The whole of our life is spent in wandering round our tomb: our illnesses are so many puffs of wind that send us more or less near to the haven. The first corpse I saw was that of a canon of Saint-Malo: he lay dead upon his bed, his features distorted with the final convulsions. Death is beautiful, he is our friend: and yet we do not recognize him, because he comes to us masked, and his mask frightens us.

I was sent back to school at the end of autumn.

*

I have been permitted to leave Dieppe, whither a police order had driven me, and to return to the Vallée-aux-Loups, where I continue my narrative. The soil trembles beneath the steps of the foreign soldier, who is invading my country at this very moment; I am writing, like the last of the Romans, to the sound of the Barbarian invasion. By day I compose pages as agitated as the events of the day[115]; at night, while the rolling of the distant cannon dies away in my woods, I return to the silence of years that sleep in the grave, to the peace of my youngest memories. How short and narrow is a man's past beside the vast present of the nations and their immeasurable future!

*

Mathematics, Greek, and Latin occupied all my winter at school. The time that was not devoted to study was given up to boyish sports, which are the same all over the world. The little Englishman, the little German, the little Italian, the little Spaniard, the little Iroquois, the little Bedouin, all trundle the hoop and throw the ball. Brothers of one great family, children do not lose their features of resemblance until they lose their innocence, everywhere the same. Then the passions, modified by climates, governments, and customs, make different nations; the human race ceases to speak and understand the same language: society is the real Tower of Babel.
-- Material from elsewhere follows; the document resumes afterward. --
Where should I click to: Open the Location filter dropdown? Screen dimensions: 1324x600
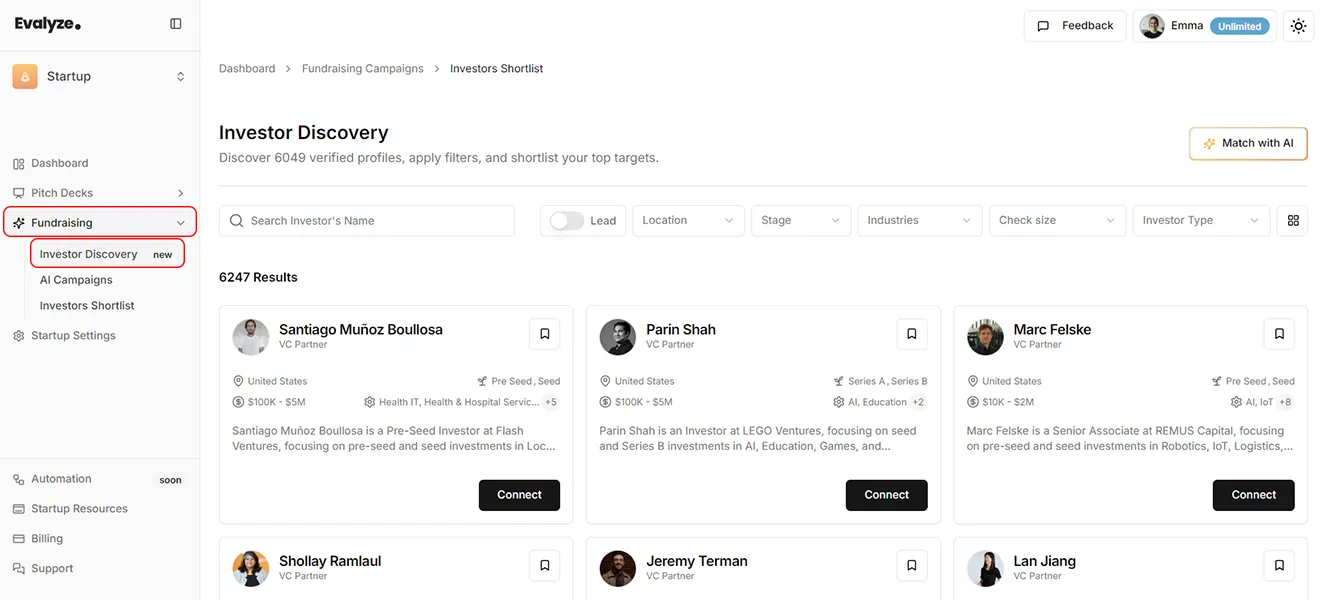pyautogui.click(x=687, y=220)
The Abbé de Chateaubriand.

One morning I was taking very energetic part in a game of base in the playground, when I was told that I was wanted. I followed the servant to the front gate. There I found a stout, red-faced man, with abrupt and impatient manners and a fierce voice; he carried a stick in his hand, wore a black and ill-curled wig, a torn cassock with the ends tucked into his pockets, dusty shoes, and stockings with holes at the heels.

"You little scamp," said he, "are not you the Chevalier de Chateaubriand de Combourg?"